Data records:
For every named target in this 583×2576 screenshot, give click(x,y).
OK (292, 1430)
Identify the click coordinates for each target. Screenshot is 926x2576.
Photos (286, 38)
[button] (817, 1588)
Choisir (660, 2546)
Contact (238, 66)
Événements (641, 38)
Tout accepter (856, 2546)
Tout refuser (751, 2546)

**EXERCISE DIRECTIONS:** Can you convert all the items above into a two-column CSV with the headers request and answer, one row per item? Put each item's text and its answer in their own quoted fields, with any line breaks replaced by spaces.

**FINAL ANSWER:**
request,answer
"For every named target in this 583×2576 screenshot, give click(x,y). OK","(292, 1430)"
"Identify the click coordinates for each target. Screenshot is 926x2576. Photos","(286, 38)"
"[button]","(817, 1588)"
"Choisir","(660, 2546)"
"Contact","(238, 66)"
"Événements","(641, 38)"
"Tout accepter","(856, 2546)"
"Tout refuser","(751, 2546)"